Collected data entries:
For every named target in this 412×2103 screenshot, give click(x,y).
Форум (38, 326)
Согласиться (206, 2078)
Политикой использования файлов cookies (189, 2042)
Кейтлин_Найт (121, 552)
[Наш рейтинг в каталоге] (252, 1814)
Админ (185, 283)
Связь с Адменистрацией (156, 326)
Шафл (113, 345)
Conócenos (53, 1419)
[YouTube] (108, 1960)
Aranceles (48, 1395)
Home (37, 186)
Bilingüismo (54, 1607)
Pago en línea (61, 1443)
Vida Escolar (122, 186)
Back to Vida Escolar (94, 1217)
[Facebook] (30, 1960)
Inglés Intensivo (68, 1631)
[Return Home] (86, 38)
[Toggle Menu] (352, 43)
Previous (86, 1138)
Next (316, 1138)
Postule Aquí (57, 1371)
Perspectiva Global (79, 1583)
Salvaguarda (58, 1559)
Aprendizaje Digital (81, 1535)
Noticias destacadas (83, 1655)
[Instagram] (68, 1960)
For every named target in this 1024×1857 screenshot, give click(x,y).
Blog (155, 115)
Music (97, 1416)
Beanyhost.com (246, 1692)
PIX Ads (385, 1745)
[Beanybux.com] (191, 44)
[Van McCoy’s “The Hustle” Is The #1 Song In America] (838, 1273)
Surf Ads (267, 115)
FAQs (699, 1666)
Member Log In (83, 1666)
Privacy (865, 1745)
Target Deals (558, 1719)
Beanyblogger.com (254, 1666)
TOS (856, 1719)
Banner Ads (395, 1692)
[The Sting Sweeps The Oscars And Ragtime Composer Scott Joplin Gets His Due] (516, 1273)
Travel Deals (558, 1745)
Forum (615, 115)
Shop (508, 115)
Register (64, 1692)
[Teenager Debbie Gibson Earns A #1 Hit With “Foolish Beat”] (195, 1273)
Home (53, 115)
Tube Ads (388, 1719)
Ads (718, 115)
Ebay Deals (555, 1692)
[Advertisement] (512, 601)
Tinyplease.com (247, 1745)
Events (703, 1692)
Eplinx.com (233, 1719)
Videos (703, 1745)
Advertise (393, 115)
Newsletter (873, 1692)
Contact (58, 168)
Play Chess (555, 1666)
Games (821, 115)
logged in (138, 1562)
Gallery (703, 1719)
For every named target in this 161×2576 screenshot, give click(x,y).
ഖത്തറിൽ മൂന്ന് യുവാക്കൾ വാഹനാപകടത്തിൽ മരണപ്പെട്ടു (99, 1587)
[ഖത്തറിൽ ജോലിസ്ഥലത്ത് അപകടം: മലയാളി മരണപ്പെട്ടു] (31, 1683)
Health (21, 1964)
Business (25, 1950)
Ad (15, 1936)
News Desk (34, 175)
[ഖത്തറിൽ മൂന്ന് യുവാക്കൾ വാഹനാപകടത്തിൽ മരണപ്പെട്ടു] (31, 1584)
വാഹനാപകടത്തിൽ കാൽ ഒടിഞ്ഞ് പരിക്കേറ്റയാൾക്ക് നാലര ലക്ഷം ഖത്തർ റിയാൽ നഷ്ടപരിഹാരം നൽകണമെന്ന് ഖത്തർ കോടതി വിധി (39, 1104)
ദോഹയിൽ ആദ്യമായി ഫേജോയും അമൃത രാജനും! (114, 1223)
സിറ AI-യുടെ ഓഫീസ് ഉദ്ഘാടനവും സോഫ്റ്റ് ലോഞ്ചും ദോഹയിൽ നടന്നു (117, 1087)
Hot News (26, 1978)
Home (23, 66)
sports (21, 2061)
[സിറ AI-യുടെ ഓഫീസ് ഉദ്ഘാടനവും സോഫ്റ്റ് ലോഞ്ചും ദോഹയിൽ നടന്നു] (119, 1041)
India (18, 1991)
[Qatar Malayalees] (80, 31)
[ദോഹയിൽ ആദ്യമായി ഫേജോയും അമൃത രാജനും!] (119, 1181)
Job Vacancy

**What the task requires**.
Find every line above where the word "named" occurs, and copy that line.

**Answer box**.
For every named target in this 412×2103 screenshot, give click(x,y).
For every named target in this 1024×1857 screenshot, give click(x,y).
For every named target in this 161×2576 screenshot, give click(x,y).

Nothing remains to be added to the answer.